In June, Georgian opposition leader Elene Khoshtaria accused Iakobashvili of being behind the transportation of ‘sanctioned’ cargo by Russian energy giant Rosneft to Batumi. The Georgian authorities confirmed the arrival of a ship with internationally sanctioned cargo but claimed they had immediately redirected it to its final destination, Turkey.
Khoshtaria, who swiftly welcomed Wednesday’s sanctions from Ukraine, claimed at the time that the route was pre-agreed between Bidzina Ivanishvili and Vladimir Yevtushenkov, an internationally-sanctioned Russian businessman.
In late April, two phone conversations between Bidzina Ivanishvili and Yevtushenkov were leaked on YouTube.

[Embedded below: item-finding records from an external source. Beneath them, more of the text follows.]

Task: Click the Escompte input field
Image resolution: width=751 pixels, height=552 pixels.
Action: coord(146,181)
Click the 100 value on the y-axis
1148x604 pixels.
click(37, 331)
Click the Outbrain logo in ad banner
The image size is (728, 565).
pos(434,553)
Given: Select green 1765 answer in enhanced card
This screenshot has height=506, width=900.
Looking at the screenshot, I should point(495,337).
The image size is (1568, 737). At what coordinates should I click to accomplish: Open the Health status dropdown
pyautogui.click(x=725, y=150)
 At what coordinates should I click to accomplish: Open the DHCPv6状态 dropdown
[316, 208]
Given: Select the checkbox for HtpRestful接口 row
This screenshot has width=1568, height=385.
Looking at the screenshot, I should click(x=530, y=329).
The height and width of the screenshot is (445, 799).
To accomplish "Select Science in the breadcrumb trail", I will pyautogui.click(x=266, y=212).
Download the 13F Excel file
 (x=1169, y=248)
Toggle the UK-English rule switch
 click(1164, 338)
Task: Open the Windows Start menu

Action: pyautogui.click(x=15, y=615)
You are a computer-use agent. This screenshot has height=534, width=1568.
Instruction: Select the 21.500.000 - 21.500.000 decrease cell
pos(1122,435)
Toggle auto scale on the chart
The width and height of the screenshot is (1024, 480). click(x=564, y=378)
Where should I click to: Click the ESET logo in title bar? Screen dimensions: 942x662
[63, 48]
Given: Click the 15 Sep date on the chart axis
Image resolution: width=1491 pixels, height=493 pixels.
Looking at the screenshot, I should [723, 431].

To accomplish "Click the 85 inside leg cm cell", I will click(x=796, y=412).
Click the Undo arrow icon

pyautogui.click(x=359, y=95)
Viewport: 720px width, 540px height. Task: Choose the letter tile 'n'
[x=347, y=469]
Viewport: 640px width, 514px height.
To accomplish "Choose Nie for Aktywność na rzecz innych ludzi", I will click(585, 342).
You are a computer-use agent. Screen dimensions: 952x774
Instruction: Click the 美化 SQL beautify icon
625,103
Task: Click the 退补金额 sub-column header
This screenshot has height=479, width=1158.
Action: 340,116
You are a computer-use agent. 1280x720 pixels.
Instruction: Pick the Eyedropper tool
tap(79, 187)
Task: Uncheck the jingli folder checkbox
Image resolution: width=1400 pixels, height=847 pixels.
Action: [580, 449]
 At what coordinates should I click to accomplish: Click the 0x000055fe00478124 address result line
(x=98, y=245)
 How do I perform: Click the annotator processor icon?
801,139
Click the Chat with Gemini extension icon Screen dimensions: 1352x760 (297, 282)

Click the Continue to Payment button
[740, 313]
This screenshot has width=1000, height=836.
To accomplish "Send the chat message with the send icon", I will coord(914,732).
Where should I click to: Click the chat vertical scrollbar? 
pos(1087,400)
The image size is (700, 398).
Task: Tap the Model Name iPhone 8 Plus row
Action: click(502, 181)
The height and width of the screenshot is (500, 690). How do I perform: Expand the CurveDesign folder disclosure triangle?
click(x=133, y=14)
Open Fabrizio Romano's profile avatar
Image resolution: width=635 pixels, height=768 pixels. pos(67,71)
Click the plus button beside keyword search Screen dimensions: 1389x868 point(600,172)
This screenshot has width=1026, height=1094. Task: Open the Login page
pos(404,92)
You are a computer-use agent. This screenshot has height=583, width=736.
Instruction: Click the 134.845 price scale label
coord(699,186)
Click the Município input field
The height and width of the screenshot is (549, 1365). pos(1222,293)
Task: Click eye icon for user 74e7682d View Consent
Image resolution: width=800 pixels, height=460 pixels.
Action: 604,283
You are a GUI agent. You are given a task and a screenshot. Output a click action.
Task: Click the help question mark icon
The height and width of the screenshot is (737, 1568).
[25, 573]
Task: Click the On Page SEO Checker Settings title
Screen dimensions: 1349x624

The recordings suggested that the Russian oligarch sought assurances from Ivanishvili over unspecified business dealings in Georgia.
A long-running conflict
On 20 October, despite claiming since January last year that their founder was no longer involved in politics, leading Georgian Dream figures rushed to condemn the sanctioning of Ivanishvili’s relatives and the ‘pressure’ against him.
‘They’ve signalled that because we did not open a second front, this is a first step and later they might take others too’, Irakli Kobakhidze, chair of the ruling party, commented on Thursday.
In recent months, Georgian Dream have insisted that Ukrainian officials, some Western governments, and the local ‘radical’ opposition were conspiring to involve Georgia in war with Russia.
Part of this alleged international conspiracy was to ‘pressure’ Ivanishvili to return to politics.
On 20 October, Kobakhidze claimed that the man behind these recent sanctions was Oleksiy Danilov, Secretary of Ukraine’s National Security and Defence Council. In late March, Danilov noted that if Georgia and Moldova tried to ‘reclaim their territories’ — a reference to Abkhazia, South Ossetia, and Transnistria — it would ‘help Ukraine a lot’.
While relations between the Ukrainian and Georgian governments have drastically deteriorated since Russia’s invasion of Ukraine, antipathy had been building for years. The conflict has mostly related to former Georgian officials, some wanted by Georgian law, being appointed to government positions in Ukraine.
The roots of what later became a full-fledged conspiracy theory about a ‘second front of war’ in Georgia can be traced to the run-up to Russia’s military invasion of Ukraine, when Georgia’s ruling party were criticised for using the language of ‘appeasement’ with Russia.
Despite Georgian Parliamentary Speaker Shalva Papuashvili visiting Bucha and Irpin in April, relations have remained strained.
Georgian Dream leaders also condemned Aleksey Arestovich, an advisor to Zelensky, for recent remarks about ‘saving Georgians’ from Russia.
‘We’ll be projecting force there [on Georgia]. We’re going to have to save Georgians, save Moldova, save Armenia, and save everyone. And that’s a good story because a million of our guys and girls who fought can get busy in the near future in the post-Soviet space’, Arestovich claimed, after criticising the ‘pro-Russian’ Georgian Government.